METHODS AND SYSTEMS THAT CLASSIFY AND STRUCTURE DOCUMENTS
The current document is directed to methods and systems that classify electronic documents. In one implementation, multiple hypotheses for the type and structure of the document are automatically generated or identified. A page hypothesis is selected for each page of the document, using one or more page hypotheses already selected for one or more neighboring pages when such already selected page hypotheses are available. The selected page hypotheses are then used to automatically select one of the multiple document hypotheses and a corresponding document type, following which various document-processing and document-refinement operations can be applied to the document according to the selected document hypothesis and document type.
This application claims the benefit of priority to Russian Patent Application No. 2014134291, filed Aug. 21, 2014; disclosure of which is incorporated herein by reference in its entirety.
TECHNICAL FIELDThe current application is directed to automated document analysis using context-based page-hypothesis evaluation.
BACKGROUNDPrinted, typewritten, and handwritten documents have long been used for recording and storing information. Despite current trends towards paperless offices, printed documents continue to be widely used in commercial, institutional, and home environments. With the development of modern computer systems, the creation, storage, retrieval, and transmission of electronic documents has evolved, in parallel with continued use of printed documents, into an extremely efficient and cost-effective alternative information-recording and information-storage medium. Because of overwhelming advantages in efficiency and cost effectiveness enjoyed by modern electronic-document-based information storage and information transactions, printed documents are routinely converted into electronic documents by various methods and systems, including conversion of printed documents into digital scanned-document images using electro-optico-mechanical scanning devices, digital cameras, and other devices and systems followed by automated processing of the scanned-document images to produce electronic documents encoded according to one or more of various different electronic-document-encoding standards. As one example, it is now possible to employ a desktop scanner and sophisticated optical-character-recognition (“OCR”) programs running on a personal computer to convert a printed-paper document into a corresponding electronic document that can be displayed and edited using a word-processing program.
While modern OCR programs have advanced to the point that complex printed documents that include pictures, frames, line boundaries, and other non-text elements as well as text symbols of any of many common alphabet-based languages can be automatically converted to electronic documents, challenges remain with respect to accurate automatic classification of documents, whether produced from OCR processing or acquired from various sources of unclassified electronic documents, including documents harvested from Internet searches and other online document sources.
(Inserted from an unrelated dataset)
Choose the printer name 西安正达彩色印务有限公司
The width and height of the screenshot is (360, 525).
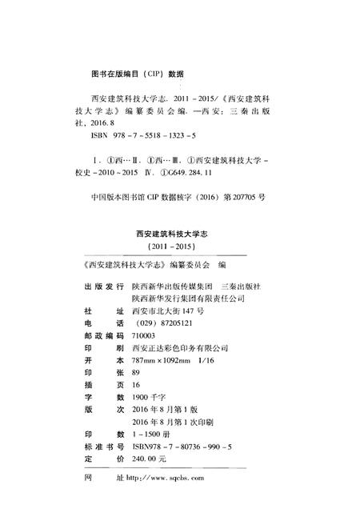(183, 349)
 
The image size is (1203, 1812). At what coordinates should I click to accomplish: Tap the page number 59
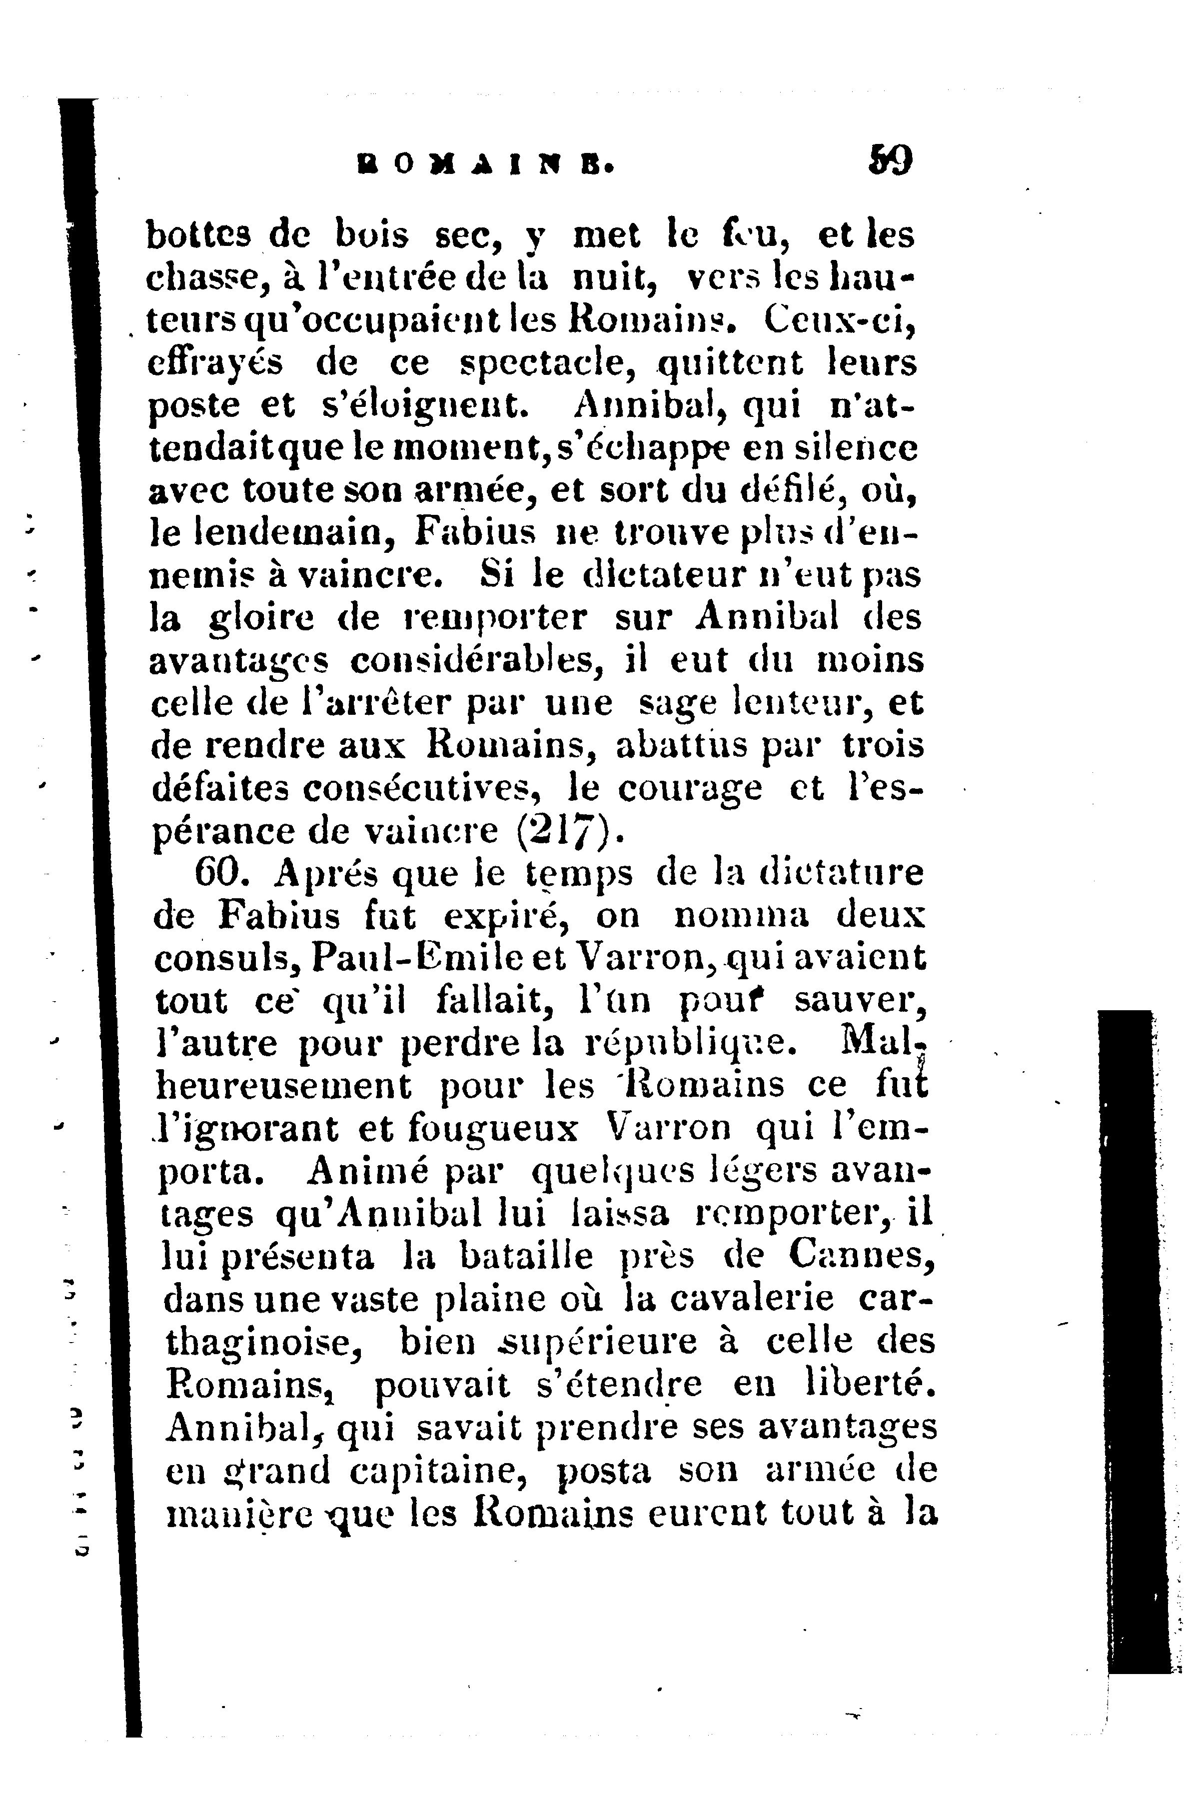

Accurate classification of a document provides a basis for many types of refinement and processing of the document based on the document type.
SUMMARYThe current document is directed to methods and systems that classify electronic documents. In one implementation, multiple hypotheses for the type and structure of the document are automatically generated or identified. A page hypothesis is selected for each page of the document, using one or more page hypotheses already selected for one or more neighboring pages when such already selected page hypotheses are available. The selected page hypotheses are then used to automatically select one of the multiple document hypotheses and a corresponding document type, following which various document-processing and document-refinement operations can be applied to the document according to the selected document hypothesis and document type.
The current document is directed to methods and systems that classify and structure electronic documents. In one implementation, one of multiple hypotheses for the type and structure of the document is selected using page hypotheses selected for each page of the document. A hypothesis is selected from among multiple hypotheses for a page using one or more page hypotheses already selected for one or more neighboring pages, when such already selected page hypotheses are available. The document hypothesis is then used as a basis for classifying the document (or for determination of document's logical structure) and for various types of automated document processing, including refinement of the document formatting and structure based on the classification provided by hypothesis selection.
During the process of classifying a document, each logical subcomponent of the document is generally identified and characterized. Characterization may include establishing numerical and other values for a large number of parameters, including: (1) parameters that specify the shape, size, and location of the logical component within the scanned image and within containing, higher-level logical subcomponents; (2) parameters that specify the type of the subcomponent, such as text object, image, title, header, footnote, and other such subcomponent types; (3) parameters that specify the font size of text within text-containing objects; and (4) additional parameters that specify additional features and characteristics of logical entities within an electronic document. This information can be used, as one example, to refine the encoding of an initial version of an electronic document so that, when the electronic document is recognized and exported by an OCR application, the encoded document (machine-readable and machine-editable document) appears as closely as possible to an original scanned document image from which the initial version of the electronic document was produced by a document analysis system. However, during the identification and characterization of logical entities, there may be many different possible higher-level interpretations of the logical entities. These different interpretations are referred to as “hypotheses.”
In one approach to determining the structure of a page, the page is processed in order to identify different logical page objects within the page based on primitive objects identified within the page.
As shown in
The deficiency illustrated in
Thus, a number of different approaches to ameliorating the deficiencies discussed above with reference to
While the document and page hypotheses, data structures, and the page-object data structure are hierarchical in nature they may, in various implementations, be contained within a single table or record or may be constructed and stored in a variety of alternative fashions. Again, many different variations in the data structures and encodings for document and page hypotheses and page-object data structures are possible.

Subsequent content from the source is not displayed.